Records drawn from a dataset:
────────────────

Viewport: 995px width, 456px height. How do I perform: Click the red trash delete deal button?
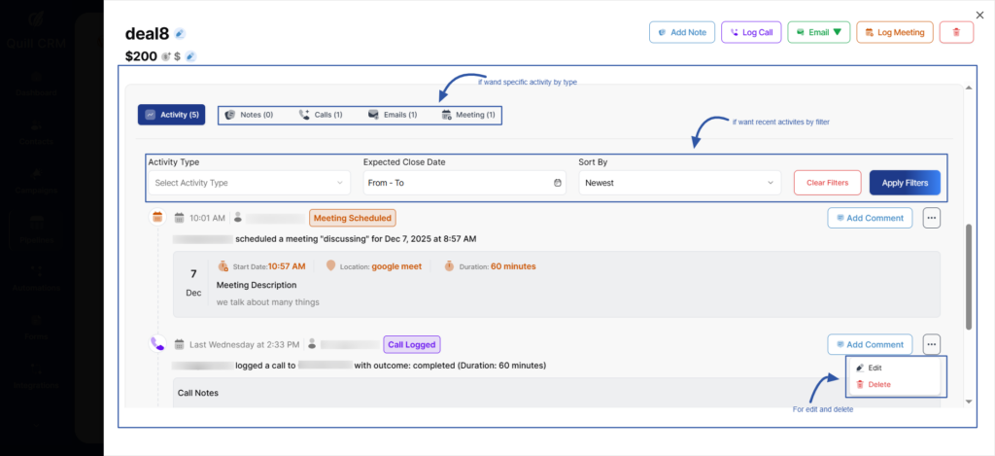956,32
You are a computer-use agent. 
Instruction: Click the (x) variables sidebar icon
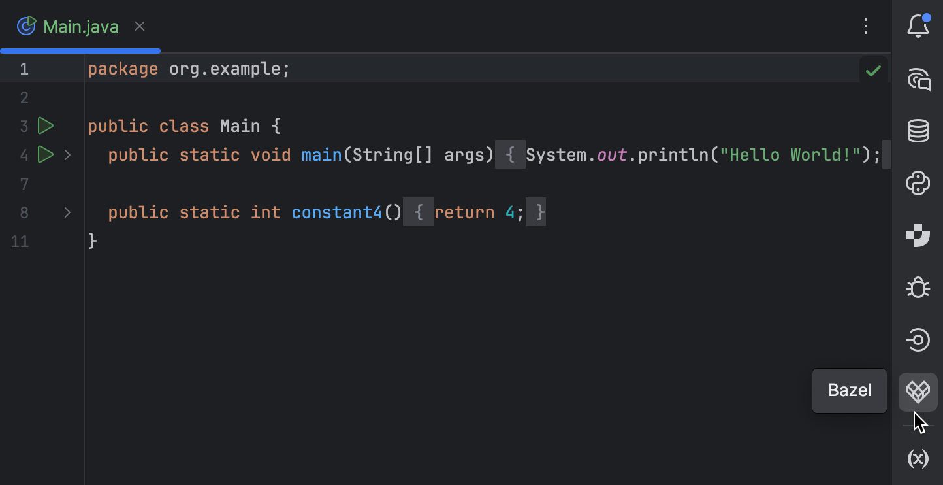pyautogui.click(x=918, y=458)
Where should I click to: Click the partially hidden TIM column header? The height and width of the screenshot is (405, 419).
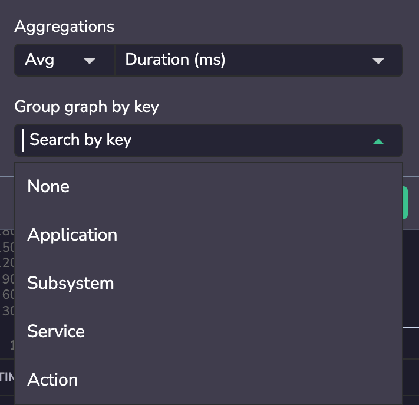pyautogui.click(x=7, y=377)
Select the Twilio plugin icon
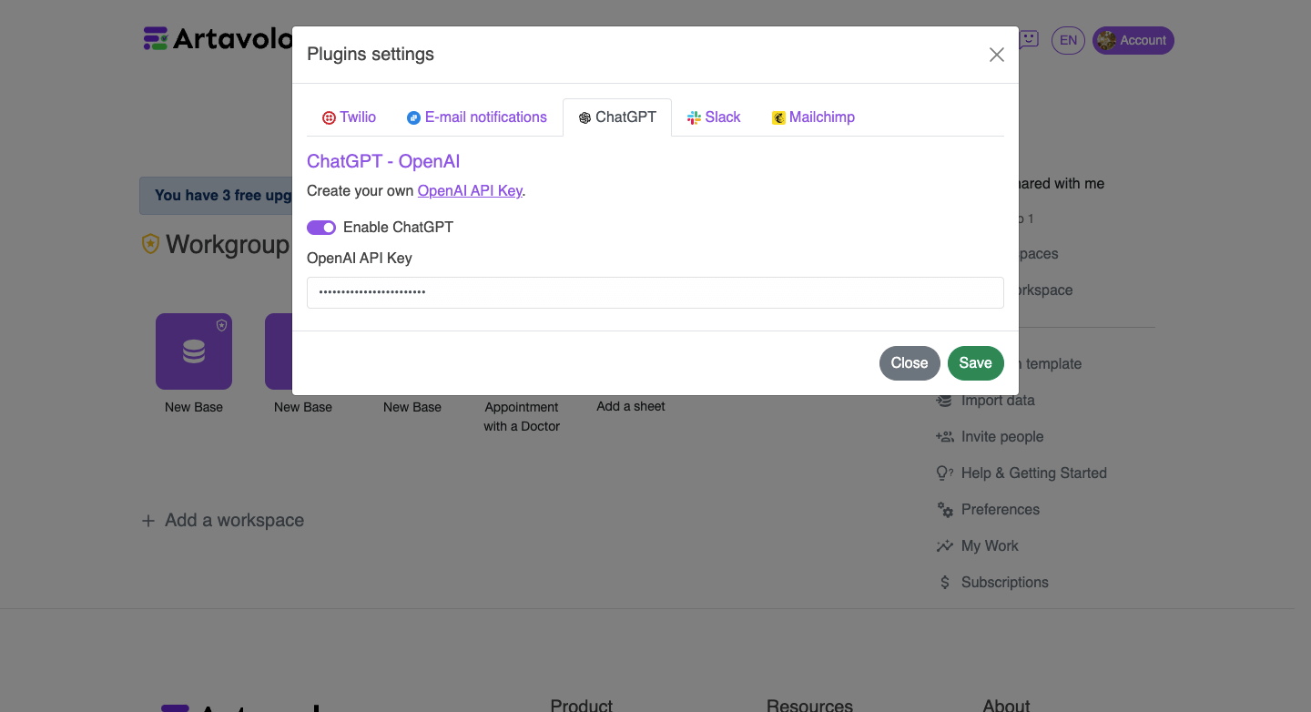Viewport: 1311px width, 712px height. click(x=328, y=117)
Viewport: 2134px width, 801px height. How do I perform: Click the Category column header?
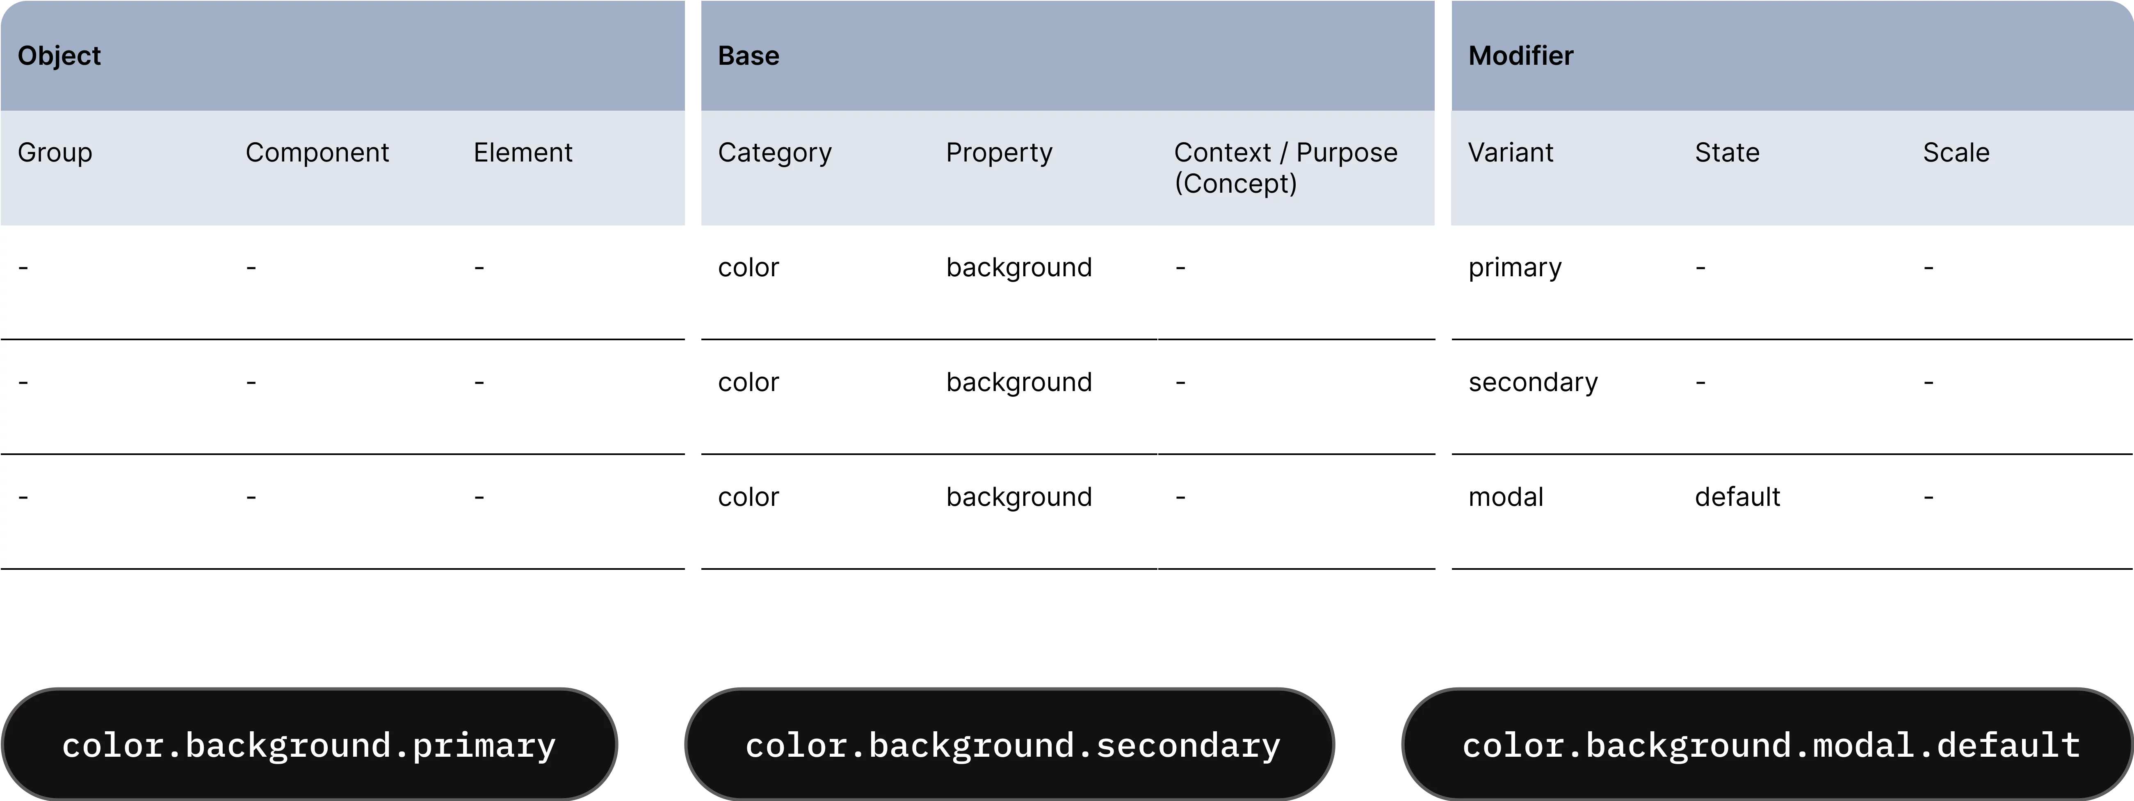pos(775,152)
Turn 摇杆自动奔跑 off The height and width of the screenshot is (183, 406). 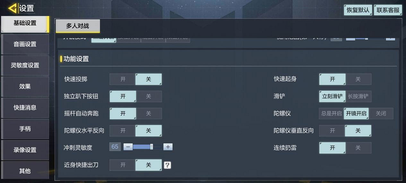click(x=149, y=114)

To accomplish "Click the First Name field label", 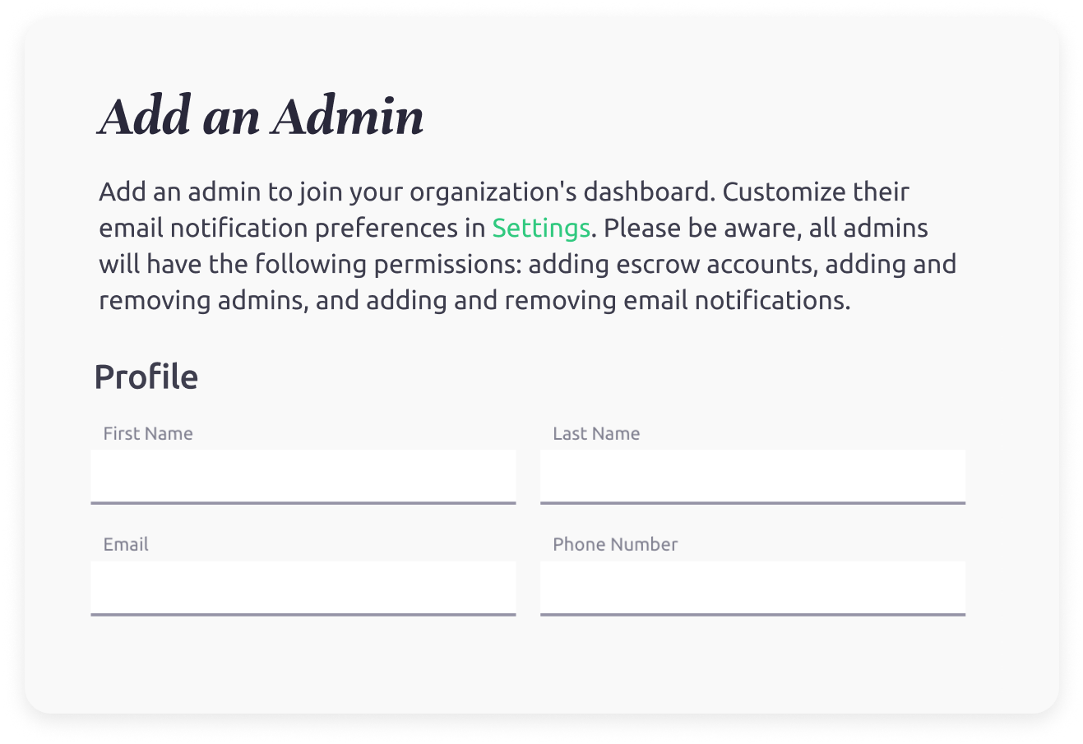I will (x=146, y=433).
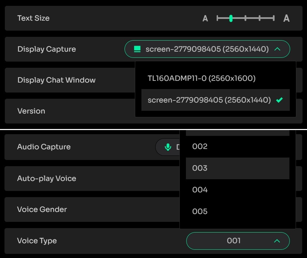Click the green checkmark beside screen-2779098405

pos(279,100)
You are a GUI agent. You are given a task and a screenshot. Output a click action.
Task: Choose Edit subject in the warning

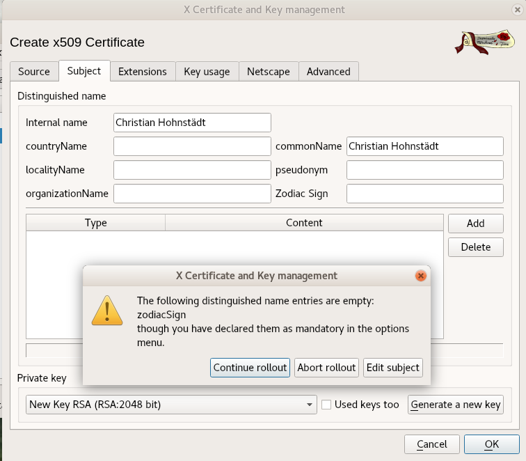click(393, 368)
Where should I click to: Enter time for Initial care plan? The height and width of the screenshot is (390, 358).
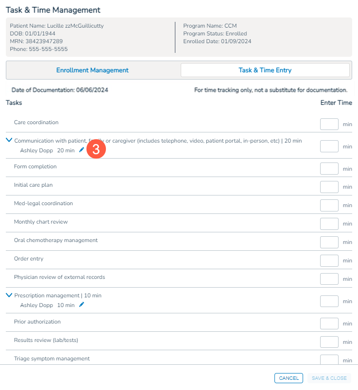pyautogui.click(x=329, y=187)
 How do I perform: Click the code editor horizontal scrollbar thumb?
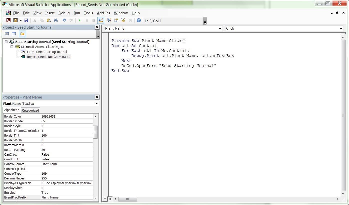pyautogui.click(x=128, y=199)
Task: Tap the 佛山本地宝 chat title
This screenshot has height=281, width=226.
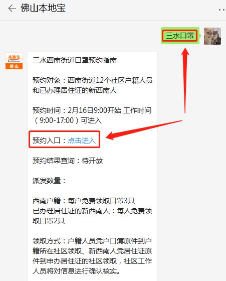Action: pyautogui.click(x=43, y=8)
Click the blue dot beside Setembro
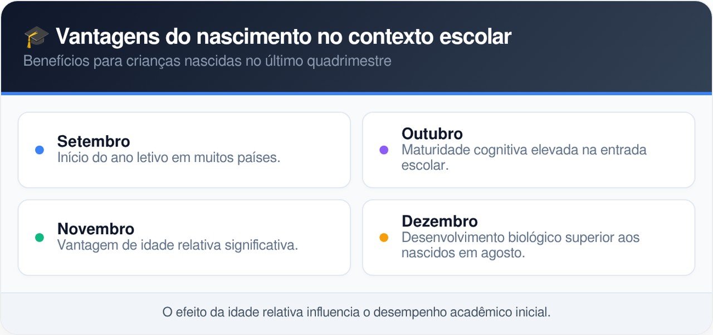 [x=40, y=150]
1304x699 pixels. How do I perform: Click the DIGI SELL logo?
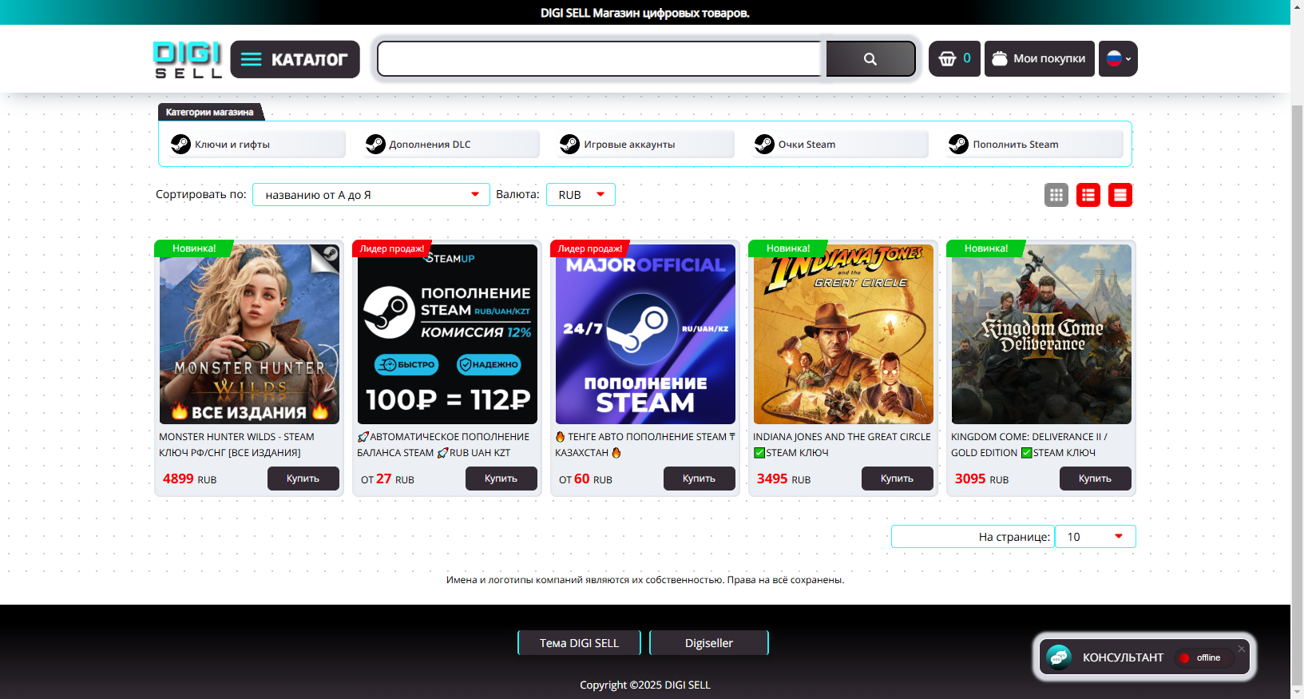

────────────────

-- Exercise description --
The expected answer is a copy of every line in the entries that holds the word "agent".

-- Response to the exercise --
You are a computer-use agent. 
You are a GUI agent. You are given a task and a screenshot. Output a click action.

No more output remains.